Dr. Robert Orwotho, the head of the Orthopedic Department said that he was very appreciative to the government of India for coming to aid of the amputees.
He said that Mulago has a training wing for medical students from Makerere University and there are technicians who are willing to learn from those visiting from India on how to effectively and efficiently administer prosthesis.
“We would like to see these technicians share the knowledge with our staff so that we can keep doing it with the same speed and quality,” Dr. Orwoth added.
Orwotho appealed to the government to have the Orthopedic Department rehabilitated so that it can thoroughly do its work.
The High Commissioner of India to Uganda, HE Ajay Kumar said that the Government of India has organised 12 such camps in various developing countries especially in Africa since 2017.
“Losing a limb is a predicament only one would not wish to have so I am proud to associate myself with this project that is making the lives of amputees normal again,” Kumar said.
Speaker Kadaga commended IWA for the continuous engagement in charitable causes around the country and also expressed her gratitude to the Government of India for fostering the relationship between Uganda and India through such deeds of good gesture.

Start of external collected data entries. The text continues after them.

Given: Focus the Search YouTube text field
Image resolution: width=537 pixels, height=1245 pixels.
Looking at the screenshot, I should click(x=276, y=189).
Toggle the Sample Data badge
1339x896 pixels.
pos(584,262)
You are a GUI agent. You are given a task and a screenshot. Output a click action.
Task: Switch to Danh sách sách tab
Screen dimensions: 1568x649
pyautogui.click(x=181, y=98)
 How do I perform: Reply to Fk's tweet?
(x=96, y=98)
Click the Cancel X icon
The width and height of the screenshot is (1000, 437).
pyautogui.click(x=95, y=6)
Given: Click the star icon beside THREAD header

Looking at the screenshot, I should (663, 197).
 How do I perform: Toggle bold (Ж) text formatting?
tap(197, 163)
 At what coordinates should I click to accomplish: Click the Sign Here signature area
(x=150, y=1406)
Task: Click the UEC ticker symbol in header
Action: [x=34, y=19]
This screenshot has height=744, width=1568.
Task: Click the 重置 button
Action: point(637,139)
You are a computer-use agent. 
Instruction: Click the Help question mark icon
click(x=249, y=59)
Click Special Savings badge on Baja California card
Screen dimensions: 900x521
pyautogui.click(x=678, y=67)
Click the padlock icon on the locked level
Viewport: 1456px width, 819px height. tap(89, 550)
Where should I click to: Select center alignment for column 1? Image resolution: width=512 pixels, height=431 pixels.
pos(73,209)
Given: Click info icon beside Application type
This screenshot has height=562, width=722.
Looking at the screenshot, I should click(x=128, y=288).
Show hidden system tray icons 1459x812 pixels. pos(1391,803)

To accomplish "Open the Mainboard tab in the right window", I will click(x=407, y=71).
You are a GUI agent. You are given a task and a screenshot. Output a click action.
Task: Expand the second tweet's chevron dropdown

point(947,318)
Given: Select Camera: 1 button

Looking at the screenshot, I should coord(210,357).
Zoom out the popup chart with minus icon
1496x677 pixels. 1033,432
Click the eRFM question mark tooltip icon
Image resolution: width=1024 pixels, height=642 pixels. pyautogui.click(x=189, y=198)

“When I got wind of this opportunity, I encouraged the people in my constituency to take up the offer and I am glad to see that there are people who have already benefited being able to walk,” she said.
She however took note of the deplorable state in which the Orthopedics department at Mulago was and promised to send the Committee of Health of Parliament to investigate and act on the state of infrastructure and equipment at the department.
Some of the beneficiaries included Shafiq Ssewuma, an amputee footballer who expressed his gratitude to the Indian Government and community in Uganda for being able to walk and play football again.
Benedict Bogere from Kamuli district thanked the Speaker for informing him of the opportunity and the Indian Community for giving them hope to walk again.
“It was difficult being unable to walk because it made it hard for us to engage in any activity of financial gain; there are so many things we can do now that we can walk,” he added.